Passage provided —

= = = = = = =

We move beyond a Western humanism to a global humanism. The monocultural ideas and structures of the dominant, colonizing and totalizing ‘male’ West need to be transcended by the multiplicities of world cultures, intersectional ties and the plural planet. It recognizes a pluriversal humanity, and the wide relational world of differences.
We move beyond the religious and secular divide. Ultimately, we are on a journey to perpetually expand all our horizons of thinking about and experiencing the world in many directions.
We move beyond the idea that science knows all the answers. Yes, science is making great strides in the advance of knowledge. But we need to be cautious of its overreach – it can become a dangerous divisive weapon. Debates about science must always be infused with debates about values.
We move beyond an uncritical claim for human rights. It is not all good news. It has achieved much, but it has failed too. The same holds for ideas of dignity. As potentially key values for humanity, they need to work in conjunction with a world of other values, especially those of inequality, justice and care.

= = = = = = =

Data extracts —
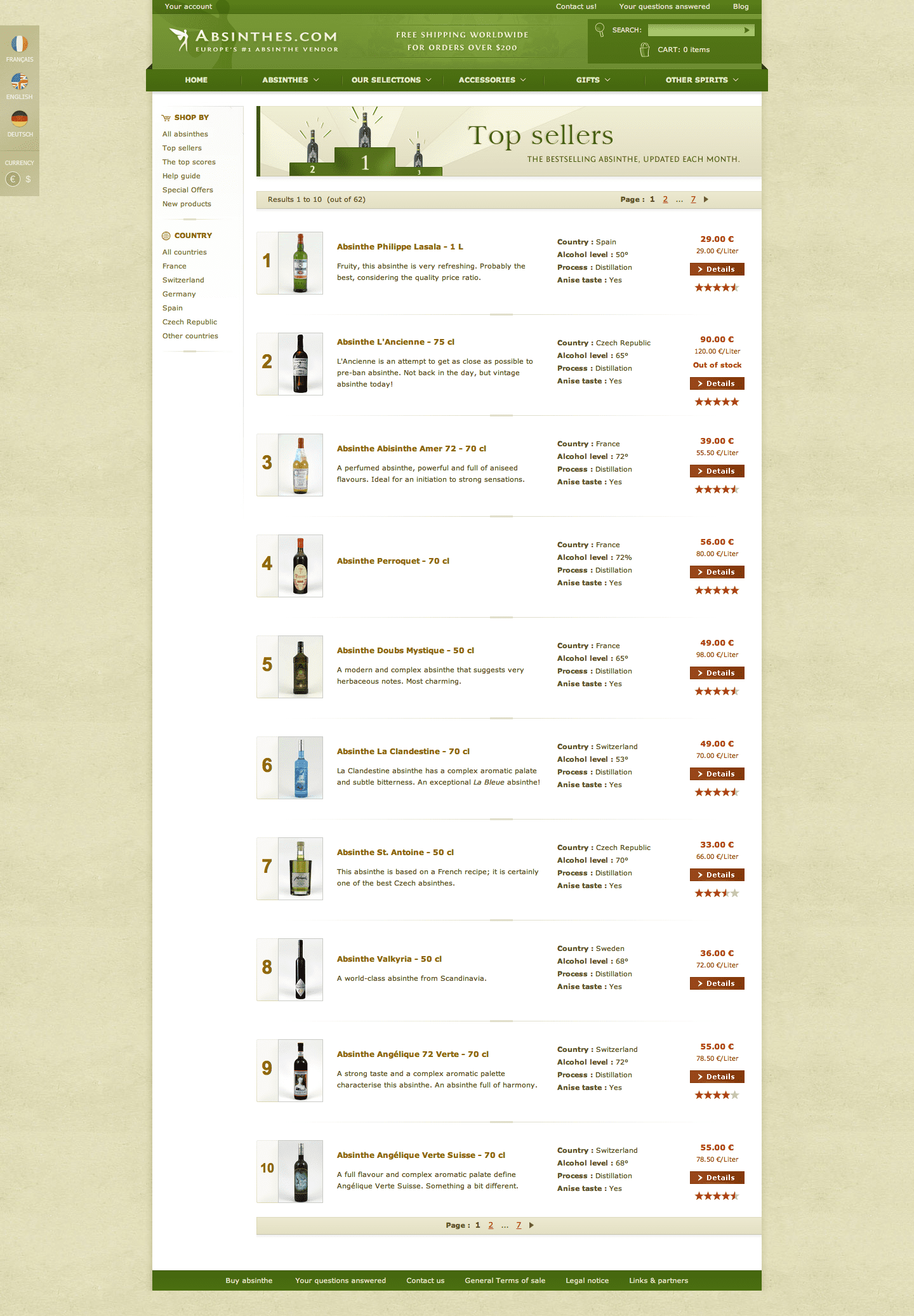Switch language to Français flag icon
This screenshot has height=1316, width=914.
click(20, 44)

= = = = = = =

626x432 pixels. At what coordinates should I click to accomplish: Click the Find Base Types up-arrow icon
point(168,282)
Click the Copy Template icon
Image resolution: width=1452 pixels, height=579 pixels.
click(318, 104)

= = = = = = =

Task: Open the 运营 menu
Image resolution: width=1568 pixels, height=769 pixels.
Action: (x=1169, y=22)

= = = = = = =

What you need to do —
Answer these questions from the humanism passage above:
1. What kind of humanism does the passage say we move to from Western humanism?
2. What must debates about science always be infused with?
3. Which values does the passage name as the ones human rights and dignity should especially work with?

Solution —
1. A global humanism.
2. Debates about values.
3. Inequality, justice and care.